Theses cabins were along the entrance drive to the plantation home.  At Boone Hall Plantation the cabins of the slaves that had a trade, bricklayer, craftsmen etc. were housed out front so that their skills could be advertised to the community.  Tours are not usually my thing but I am becoming a convert.  I’m aware of slavery and the effect it had on the people but when you take these tours it makes it so much more powerful.  There was a wonderful lady that presented Gullah history.  That was powerful!  I had never even heard of Gullah or Geechee (their language).  Did you know the song “Swing Low Sweet Chariot” was the slaves way of telling each other that someone was going to escape through the underground railroad soon!  Yep, they had their own language so they could communicate and the owners would not understand.

Tours about old furniture and history just does not interest a 4 year old!

After learning about plantation life we headed downtown where the homes are grand and no signs of slavery here although the slaves ran these homes also.

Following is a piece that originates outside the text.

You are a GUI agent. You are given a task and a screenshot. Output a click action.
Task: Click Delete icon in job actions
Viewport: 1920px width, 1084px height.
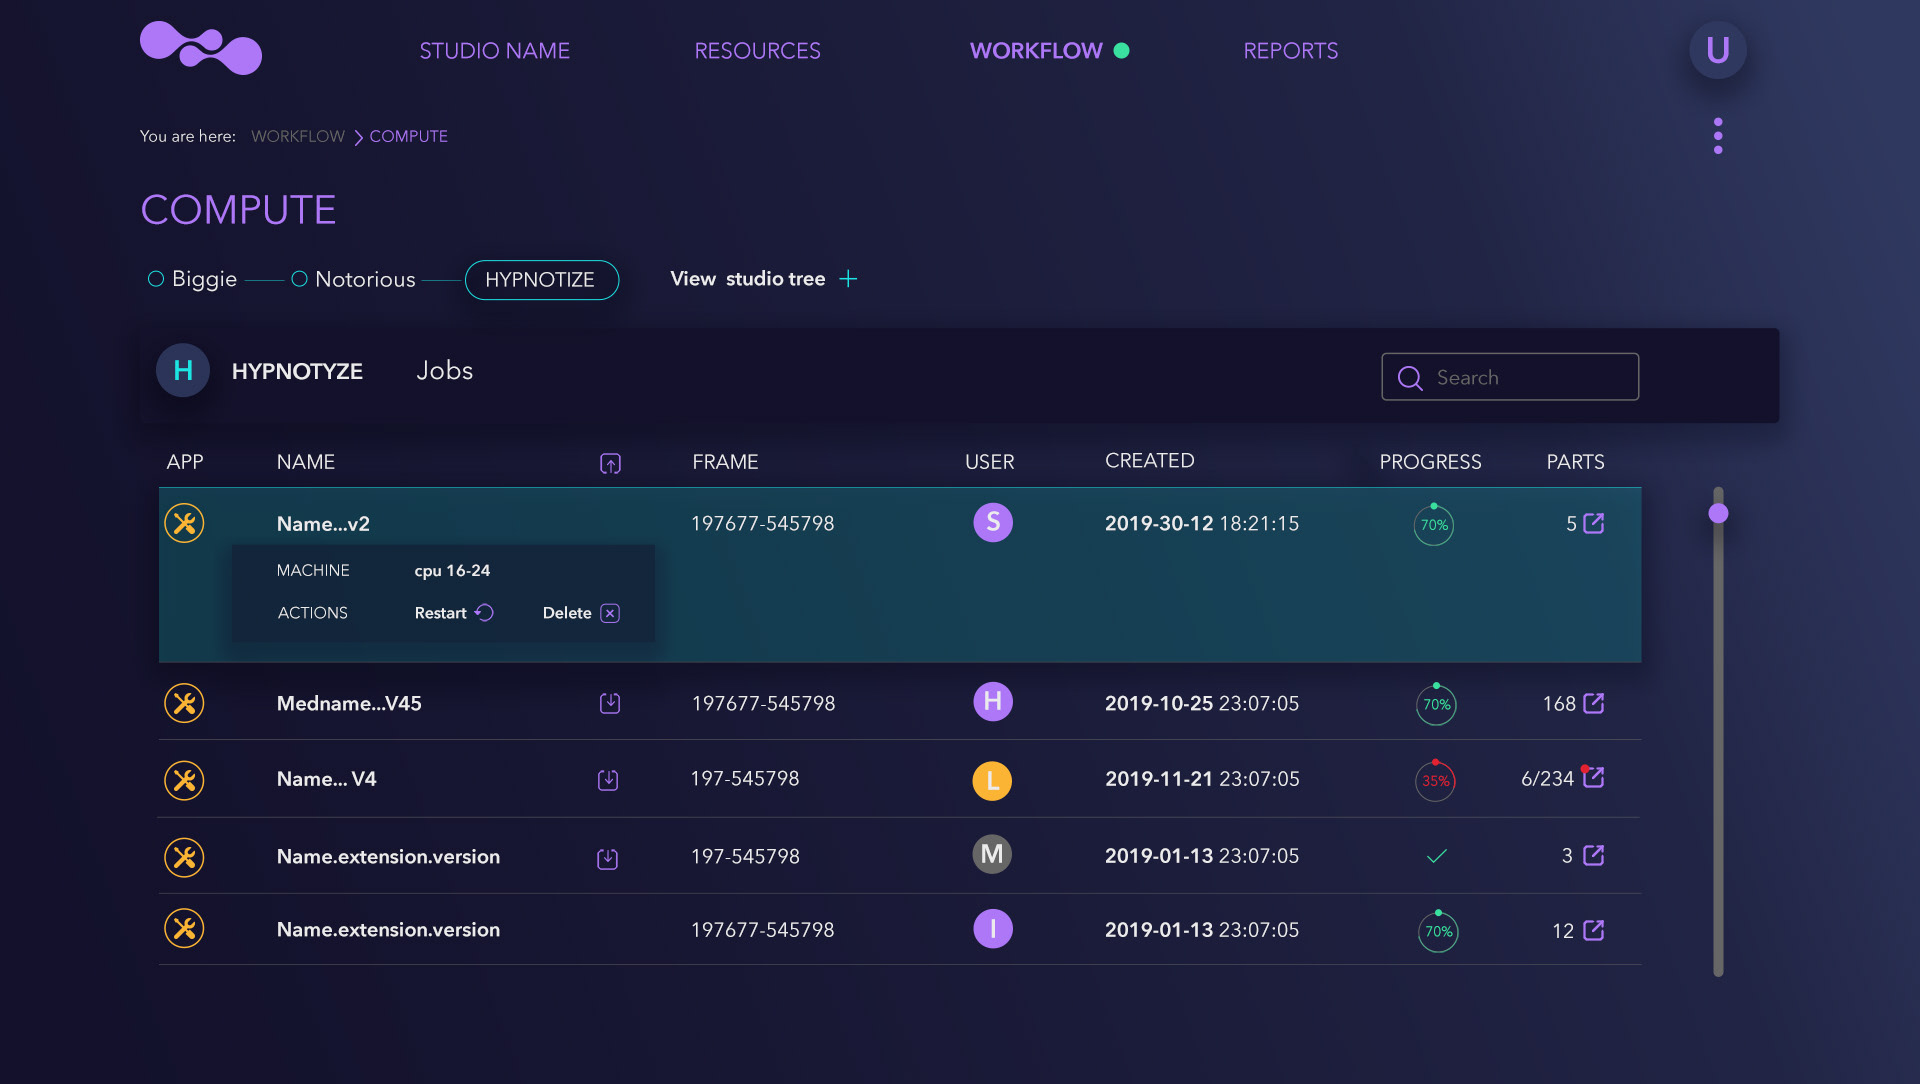coord(610,613)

The veranda’s and patios are huge.  Most have outdoor fans.  There are blocks of these homes, all near the river.  Very few are open for tours because they are just homes today, residents live here in this historic district, have jobs, children and fancy cars!

City Hall!

And of course they have the churches that line the skyline with their steeples

And a park dedicated to George Washington, in Washington Park

Towards the end of our day of touring I got a surprise call from our old neighbor, Barb  who was in Charleston visiting her sister!  Wow, we were planning to leave that evening so we loaded the rig up, figured out where there would be a large parking lot and had her and her sister over for tea!!!


We are in the South!

Friday, April 20th, 2012

Arrived at Oak Plantation Campground today in Charleston South Carolina where we dropped the RV and Duke and hurried into town to catch the last tour boat to Fort Sumter.  Yep,  Paul gets to see more Civil War sites!

Charleston Bay

The ride out to the Fort takes about 30 minutes and the afternoon was perfect.  It is so cool to be able to stand outside on the boat and not freeze!  There were hundreds of sailboats in the bay.  This group of about 60 boats seemed to be in some sort of race or event.  We were very close and could see the sailors riding on the edge of the boats propelling the boats in the direction of the buoys.  In the background is the The Cooper River Bridge which opened in 2005 and is the longest North American cable stay bridge.  The Cooper River is named after Anthony Ashley Cooper, 1st Earl of Shaftesbury and chief Lord Proprietor of the Carolina Colony who arrived here from England in the1600’s! I’m thinking he is my ancestor!!

Fort Sumter

A Canon

Many flags flown here

Fort Sumter was where the civil war began however the fort was built for the war or because of the war of 1812.  It was also rebuilt for coastal protection during WWI and WWII.  The only battle it saw was the civil war.  It is now a National Monument in a beautiful setting.

Tomorrow we see downtown Charleston and some Plantations!!!